▶ _REQUIRED WORK_: Set down only these lines, exactly: the line containing "The height and" and all lines through the end of the data below. Omit pictures.

[DATASET ENTRIES — start]

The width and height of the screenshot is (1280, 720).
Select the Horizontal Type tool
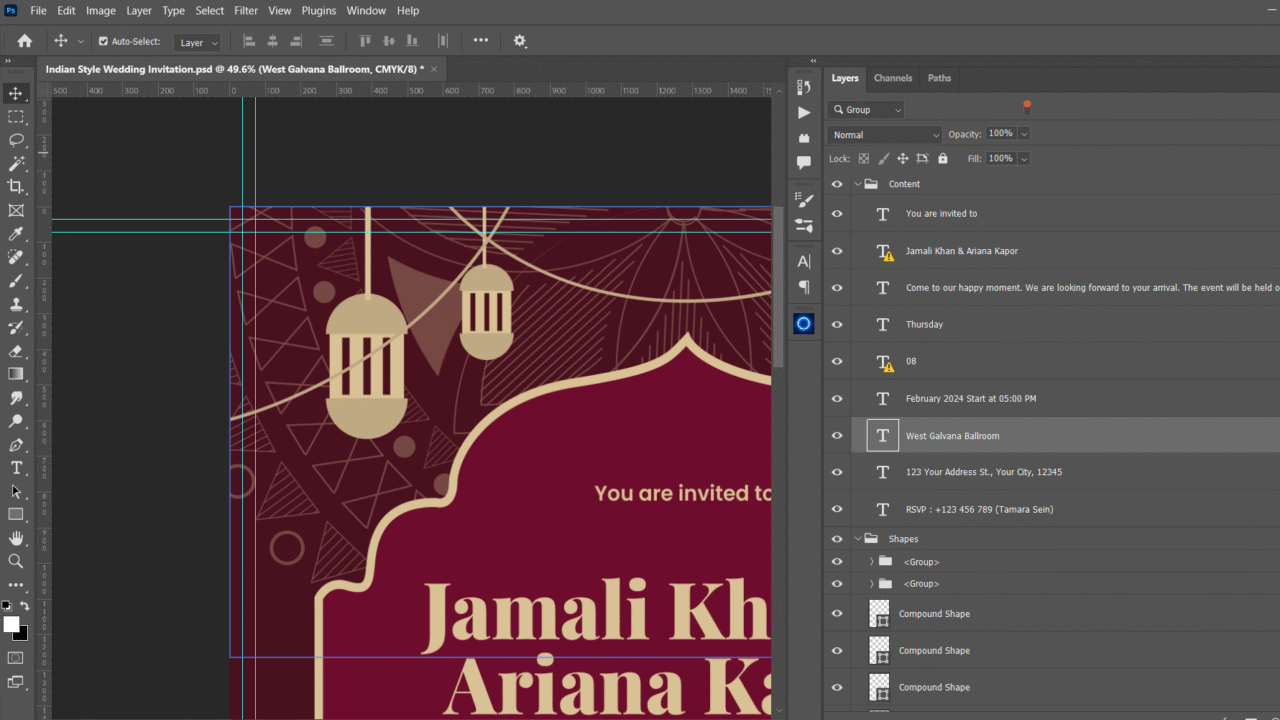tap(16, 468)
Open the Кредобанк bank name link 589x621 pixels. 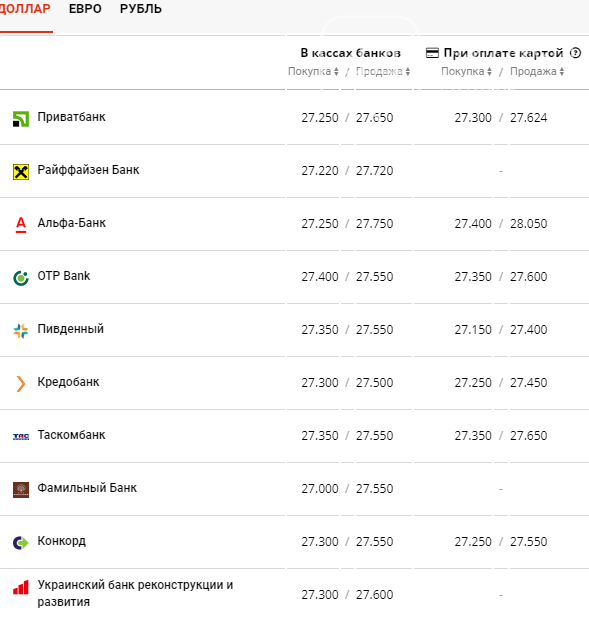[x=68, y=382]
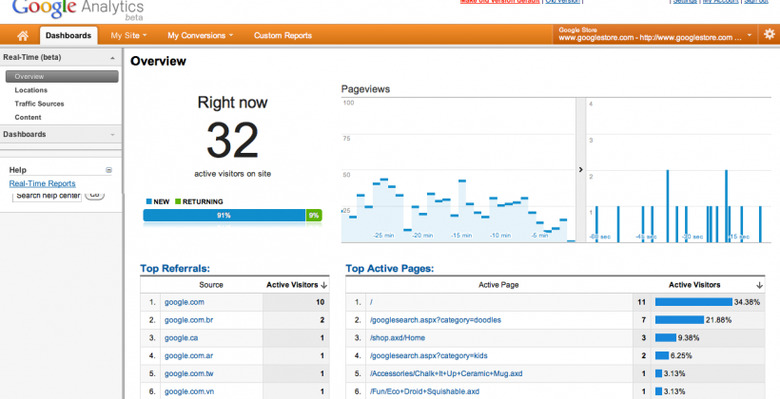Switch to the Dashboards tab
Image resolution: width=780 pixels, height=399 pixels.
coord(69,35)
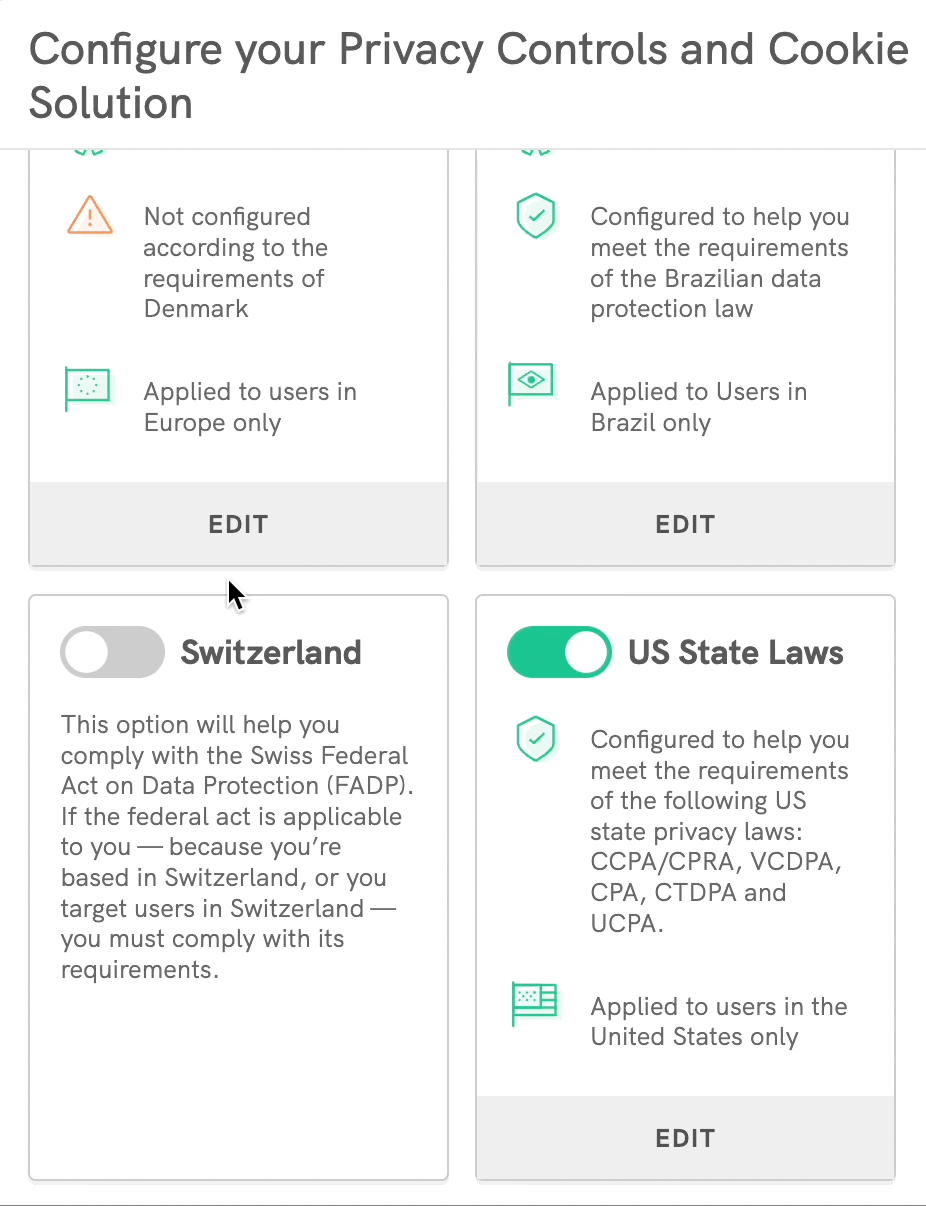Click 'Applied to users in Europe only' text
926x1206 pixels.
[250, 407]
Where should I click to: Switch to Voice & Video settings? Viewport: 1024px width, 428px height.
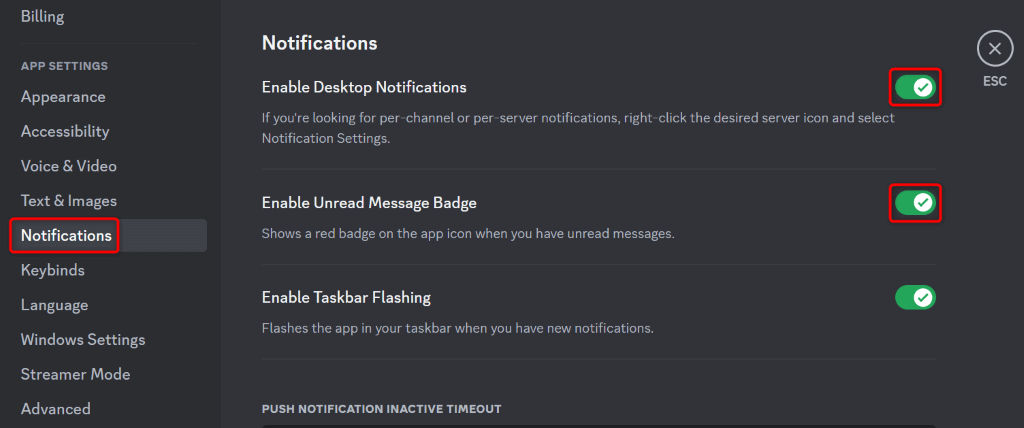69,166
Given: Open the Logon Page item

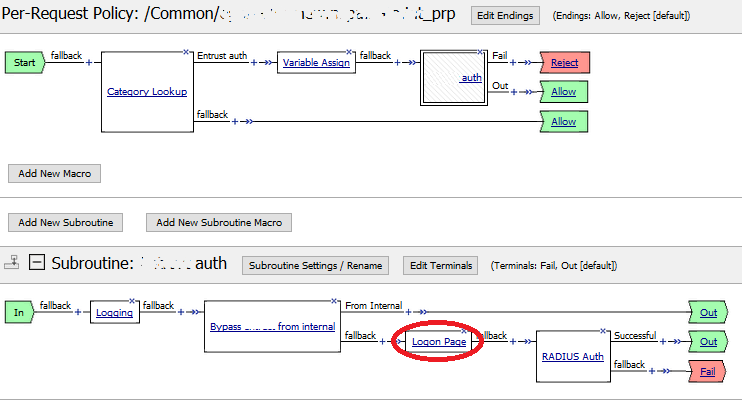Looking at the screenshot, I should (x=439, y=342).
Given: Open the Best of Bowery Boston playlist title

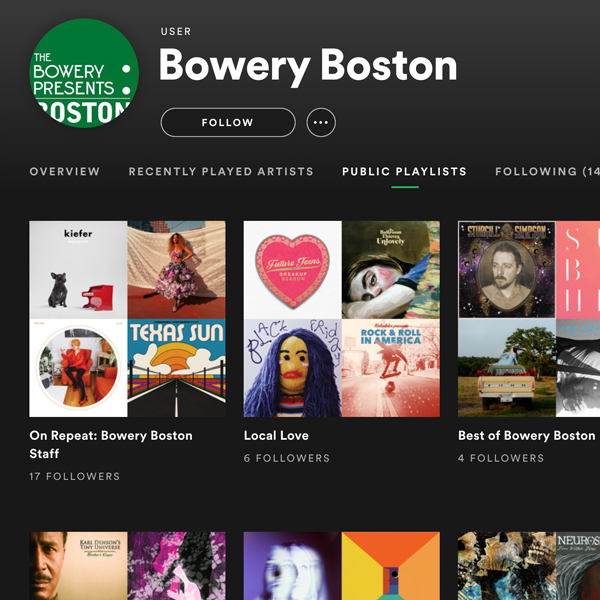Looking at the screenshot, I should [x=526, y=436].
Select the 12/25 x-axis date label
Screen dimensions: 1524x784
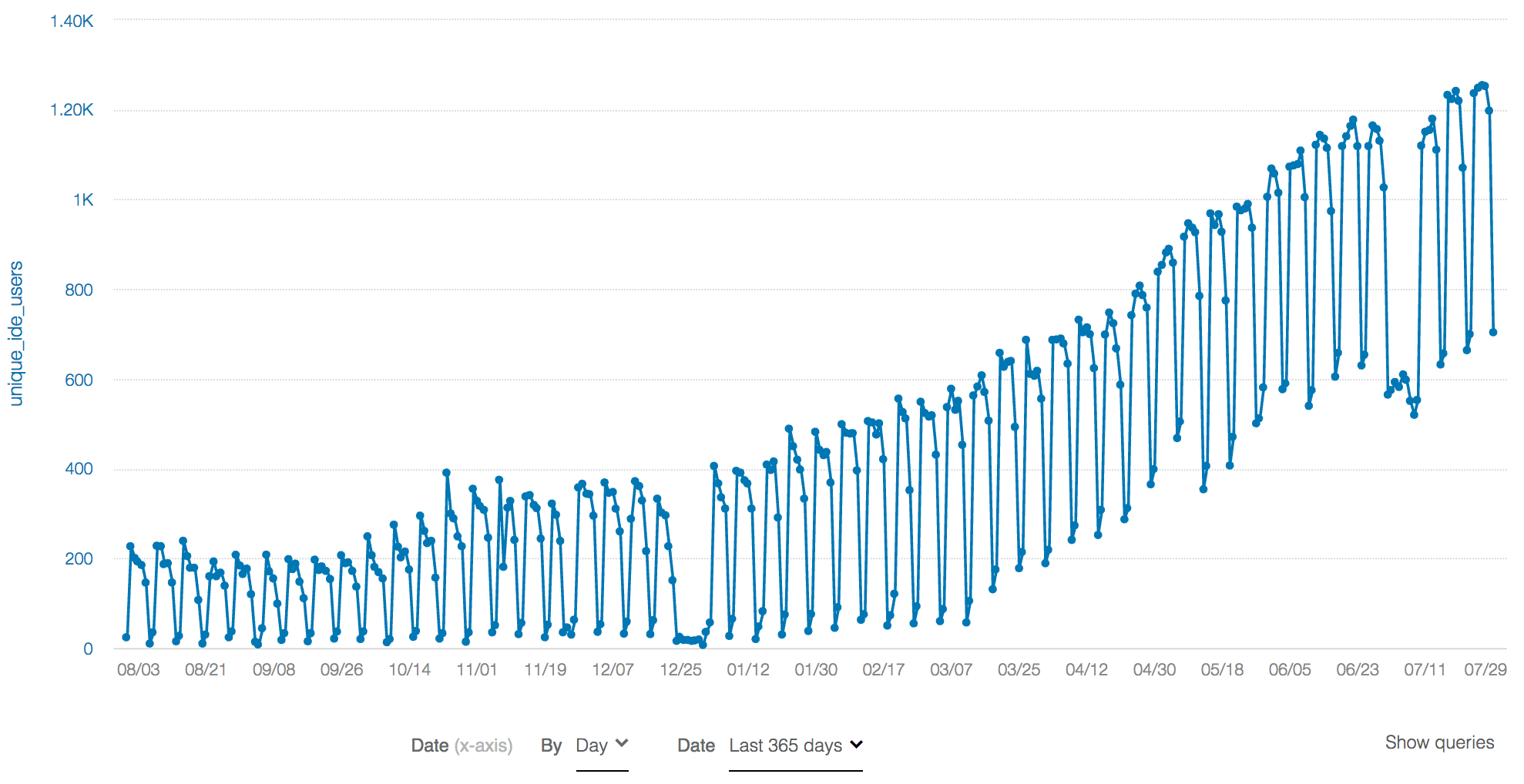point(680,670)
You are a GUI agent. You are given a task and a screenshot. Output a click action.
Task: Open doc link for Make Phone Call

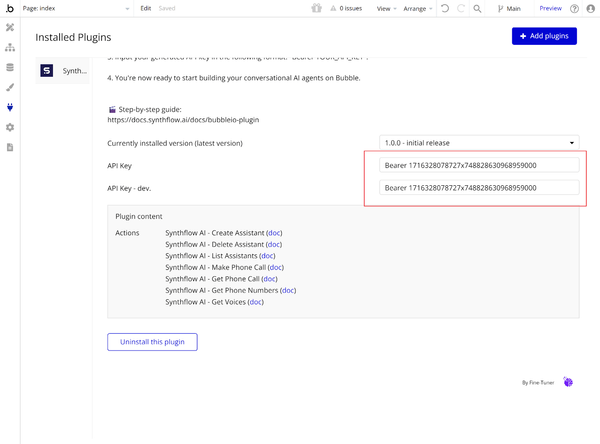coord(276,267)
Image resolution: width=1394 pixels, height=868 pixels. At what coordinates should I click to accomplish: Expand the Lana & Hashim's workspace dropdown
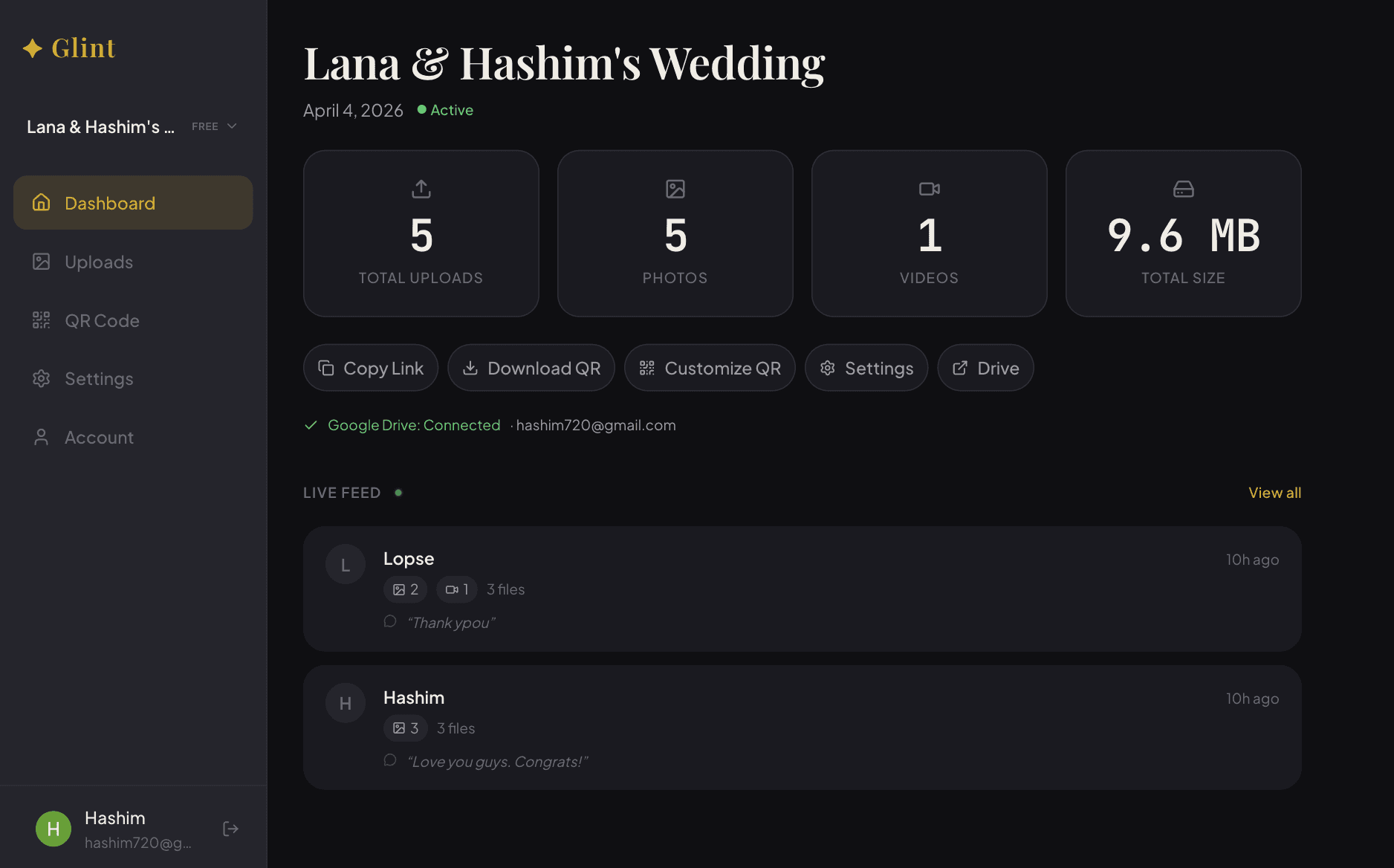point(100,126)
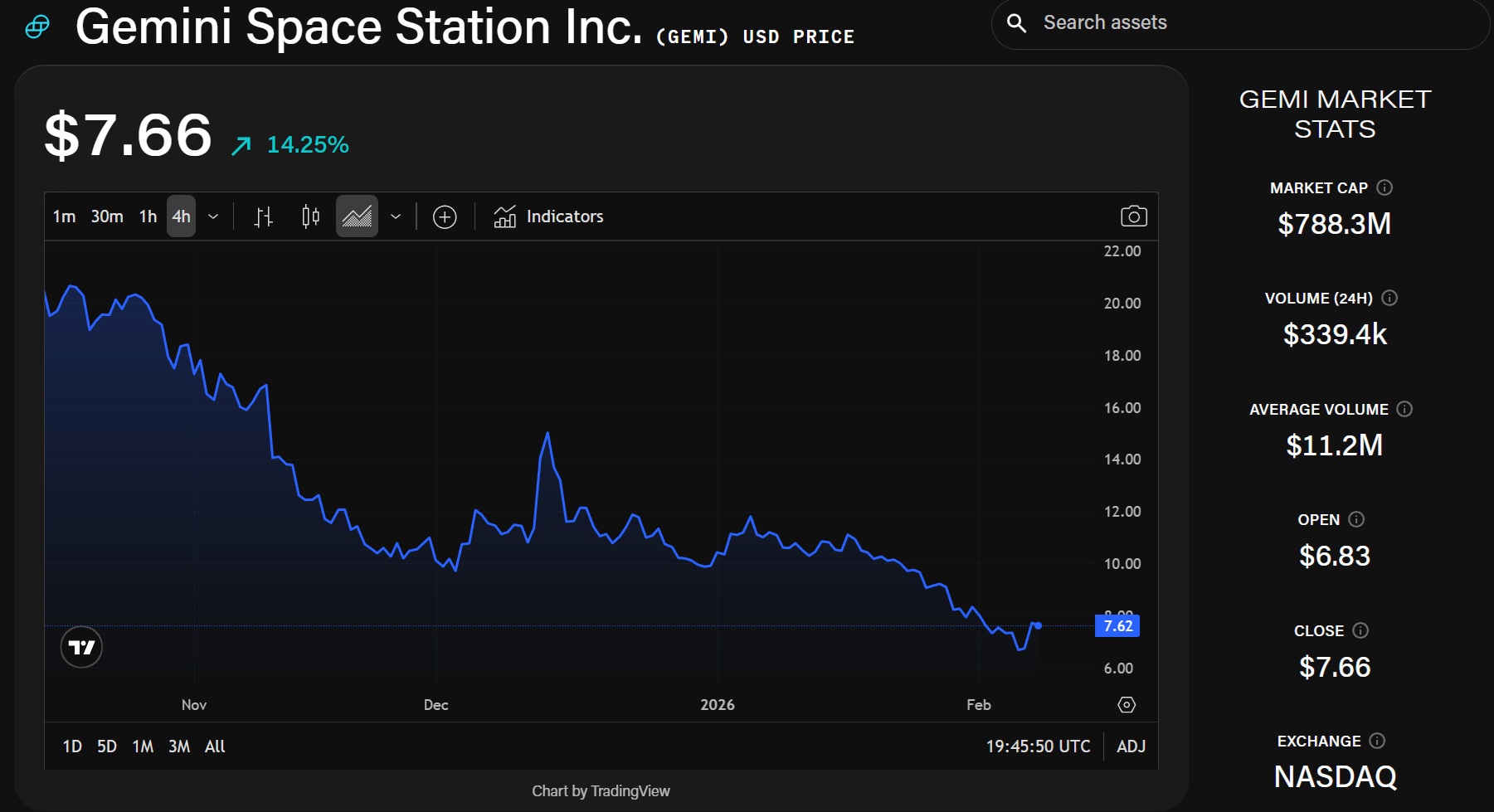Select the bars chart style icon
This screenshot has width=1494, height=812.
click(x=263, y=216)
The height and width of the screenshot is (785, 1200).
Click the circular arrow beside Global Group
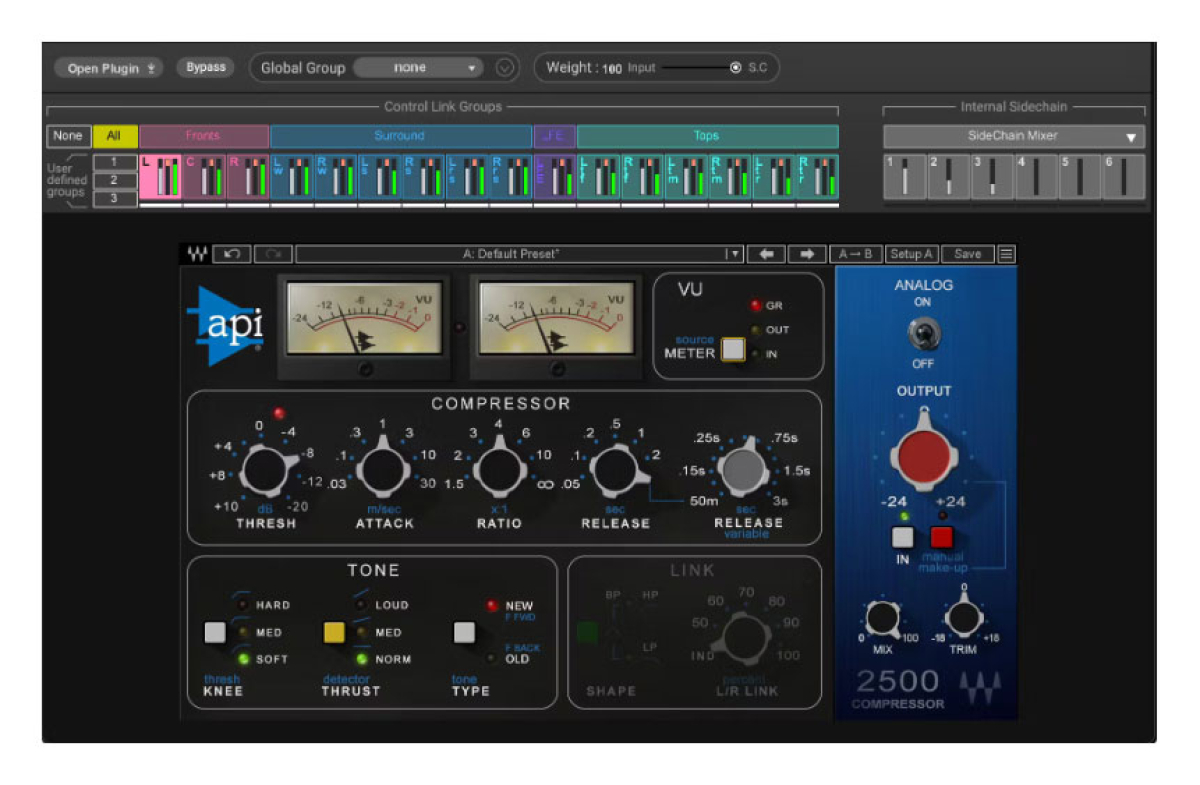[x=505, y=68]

[DATASET ENTRIES — finish]

▶ _EXERCISE OUTPUT_:
The height and width of the screenshot is (785, 1200).
Click the circular arrow beside Global Group
[x=505, y=68]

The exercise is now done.